◆ **EXERCISE INSTRUCTIONS**:
Write a continuation of the passage on the pandemic relief bill, picking up after its last sentence.

◆ **SOURCE TEXT**:
..............................

Republicans especially objected to the more than $360 billion in state and local government funds being provided when many states are not showing any revenue loss during the pandemic.

Senator Rick Scott of Florida issued a call to governors and majors to return to Washington any funding that’s in excess of “federally reimbursable Covid-19 related expenses.”

The bill is far bigger than initial Wall Street expectations of what could be accomplished in a closely divided Congress. Economists this week were upping their projections for growth to incorporate the impact. Morgan Stanley on Tuesday raised their 2021 forecast for U.S. economic growth to 7.3%, a pace unsurpassed since the Korean War boom in 1951.

Sustained Support

The nonpartisan Congressional Budget Office estimated that $1.1 trillion of spending under the relief bill would go out this year, with a further $476 billion coming in 2022.

Help is targeted toward the lowest-earning Americans. A study from the Tax Policy Center found that incomes of the lowest fifth of earners will jump 20%, the highest among income groups. That will help speed money into the economy, as those in the lowest brackets spend more of their budgets on basic household needs, including health care, food and clothing.

About one-third of Americans plan to save their check, according to a survey by Morning Consult commissioned by Bloomberg News, much higher than the prior stimulus money. Around the same share said they’d purchase food, and one-quarter cited housing payments.

..............................

◆ **PROVIDED MATERIAL**:
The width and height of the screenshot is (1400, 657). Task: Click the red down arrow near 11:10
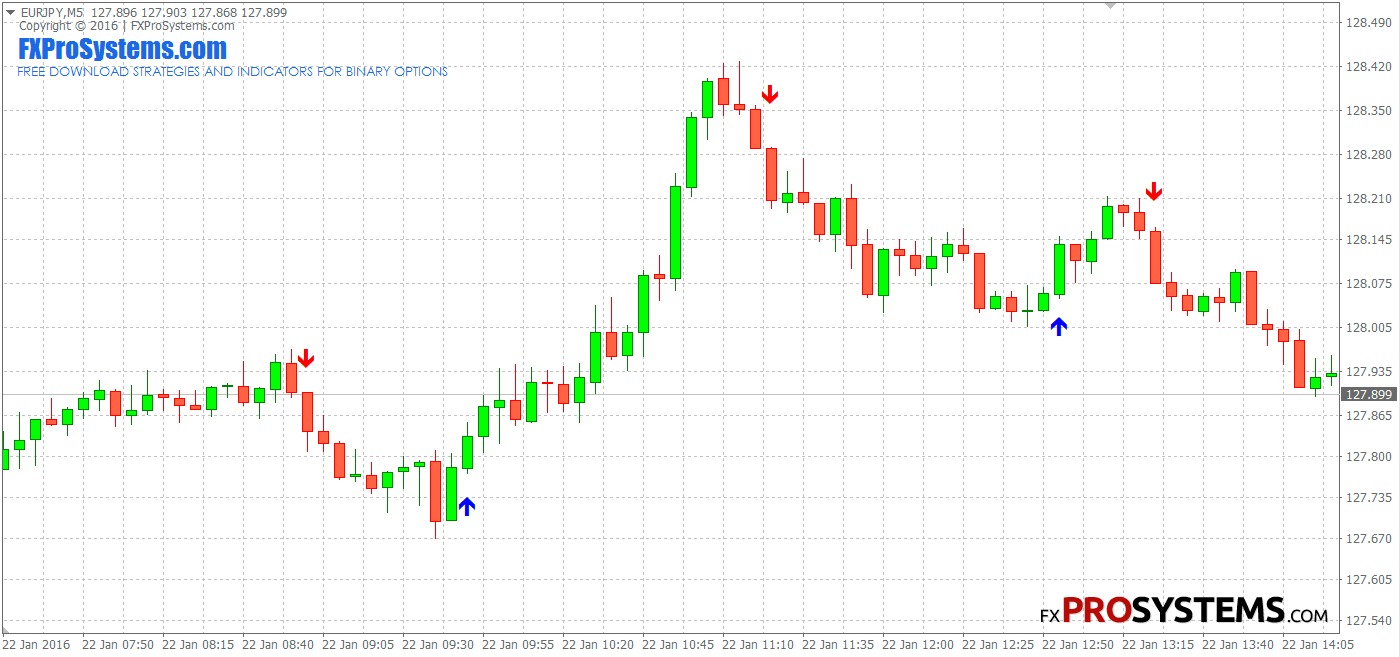769,95
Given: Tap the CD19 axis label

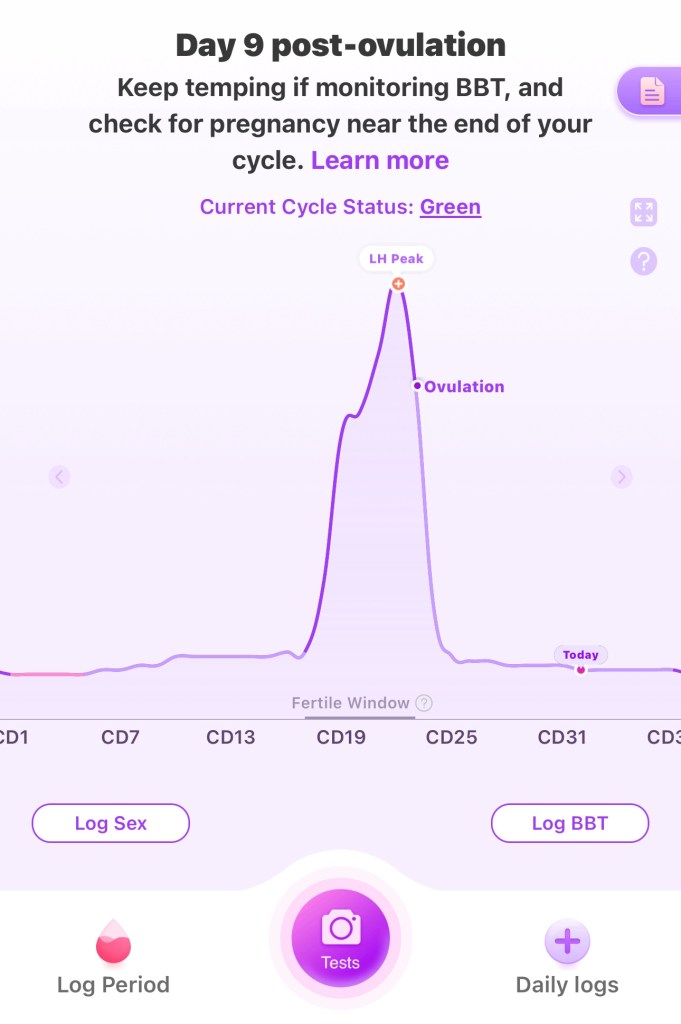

..............................

◆ **ANSWER TO THIS EXERCISE**:
“This will probably hit accounts before the end of the month,” said Aneta Markowska, chief economist at Jefferies LLC. She upgraded forecasts mid-February that puts the U.S. on track to reach full employment by summer next year. “Not only does this get paid out quickly -- it actually gets spent very quickly.”

The bill provides a template for a potential longer-term expansion of an American social-safety net that has long been much smaller than its European counterparts. Democrats say the near-$110 billion temporary expansion of the child-tax credit will help cut child poverty in half, while tax forgiveness on jobless benefits and student-debt relief will give help to millions more.

“This legislation represents the boldest action taken on behalf of the American people since the Great Depression,” Democratic House Caucus Vice-Chairman Pete Aguilar of California said.

The heated politics around the stimulus bill could jeopardize Biden’s hopes for a bipartisan infrastructure program, along with challenging plans for an immigration bill, voting reform, war powers reform or gun-safety measures. Such legislation is likely to be largely ineligible for the fast-track Senate procedure used to bypass a Republican filibuster, known as budget reconciliation.

“It’s a bad start, and it’s going to make it much more difficult to get things done,” said veteran Republican lawmaker Tom Cole of Oklahoma, who claimed that GOP members could have ended up backing up to $900 billion in relief. “I would hope we can find common ground, but I just look at the legislation they keep bringing up.”

Democrats counter that Republicans are dusting off their playbook from more than a decade ago, when blasting the Obama administration over deficit spending, along with a lackluster recovery, helped win control of the House in 2010.

“Partisanship is at a high level within the congressional chamber because Republicans have chosen obstruction over cooperation,” said Hakeem Jeffries of New York, the No. 4 House Democrat.

The popularity of the stimulus bill, and especially the direct payments that were first championed by Trump, are being employed by Democrats in their bid to defy historical trends during midterm elections by holding onto the House in 2022.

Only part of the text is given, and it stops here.